Having read the following description of this feature of Bash (excerpt from the man page):
Here Strings
A variant of here documents, the format is:
<<<wordThe word is expanded and supplied to the command on its standard input.
I expected that the interpretation of here strings is that Bash simply passes the contents of a variable directly on a command's standard input, unmodified. Following this logic, the lines [1] and [2] below would be effectively equivalent.
[1]~$ printf foo | cat - <(echo end)
fooend
[2]~$ cat - <(echo end) <<<foo
foo
end
However, Bash added a newline when “expanding” a string, something I didn't anticipate. This happens even when a variable ends with newline itself:
[3]~$ printf "foo\n" | cat - <(echo end)
foo
end
[4]~$ cat - <(echo end) <<<foo$'\n'
foo
end
Tested in 4.2.25 and 4.3.30.
So my question is: is this behavior specified anywhere in Bash docs? Can I depend on it in scripts?
Not definitive, but I believe a here string is intended to be equivalent to a single-line here document, so that
cat <<< foo
and
cat <<EOF
foo
EOF
are equivalent.
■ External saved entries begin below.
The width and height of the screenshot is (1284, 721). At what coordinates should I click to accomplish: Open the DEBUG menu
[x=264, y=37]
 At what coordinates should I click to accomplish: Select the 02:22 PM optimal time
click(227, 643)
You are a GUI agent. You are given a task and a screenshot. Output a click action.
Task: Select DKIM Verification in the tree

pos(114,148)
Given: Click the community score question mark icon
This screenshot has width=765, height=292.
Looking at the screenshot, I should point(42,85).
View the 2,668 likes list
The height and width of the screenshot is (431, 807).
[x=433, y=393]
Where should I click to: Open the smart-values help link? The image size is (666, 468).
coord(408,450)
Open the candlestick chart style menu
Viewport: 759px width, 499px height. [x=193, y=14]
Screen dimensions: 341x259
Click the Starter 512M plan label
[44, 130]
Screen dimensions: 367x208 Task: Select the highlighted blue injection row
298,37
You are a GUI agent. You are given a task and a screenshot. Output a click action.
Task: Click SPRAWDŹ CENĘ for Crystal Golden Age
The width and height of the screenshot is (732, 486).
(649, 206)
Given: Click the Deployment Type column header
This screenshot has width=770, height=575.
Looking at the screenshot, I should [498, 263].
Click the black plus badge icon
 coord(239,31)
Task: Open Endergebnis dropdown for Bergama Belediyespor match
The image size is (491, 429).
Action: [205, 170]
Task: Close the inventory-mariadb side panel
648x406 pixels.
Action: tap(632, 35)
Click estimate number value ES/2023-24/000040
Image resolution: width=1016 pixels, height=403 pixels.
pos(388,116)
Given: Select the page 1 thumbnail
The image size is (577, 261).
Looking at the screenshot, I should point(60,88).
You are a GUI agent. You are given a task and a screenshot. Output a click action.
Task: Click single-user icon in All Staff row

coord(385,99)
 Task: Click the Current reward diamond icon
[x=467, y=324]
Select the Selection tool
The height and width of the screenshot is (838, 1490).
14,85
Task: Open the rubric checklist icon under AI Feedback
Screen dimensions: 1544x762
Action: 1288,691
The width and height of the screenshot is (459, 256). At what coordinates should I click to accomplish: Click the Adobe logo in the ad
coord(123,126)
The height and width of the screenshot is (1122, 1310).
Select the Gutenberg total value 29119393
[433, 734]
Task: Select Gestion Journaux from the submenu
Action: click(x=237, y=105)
Since a here document always ends with a newline, so should the here string.
Consider this simple use case for a here string:
IFS=: read foo bar <<< "a:b"
# foo=a
# bar=b
If a newline weren't provided by the here string, the exit status of read would be 1. (See with printf "foo" | { read; echo $?; } vs printf "foo\n" | { read; echo $?; }.)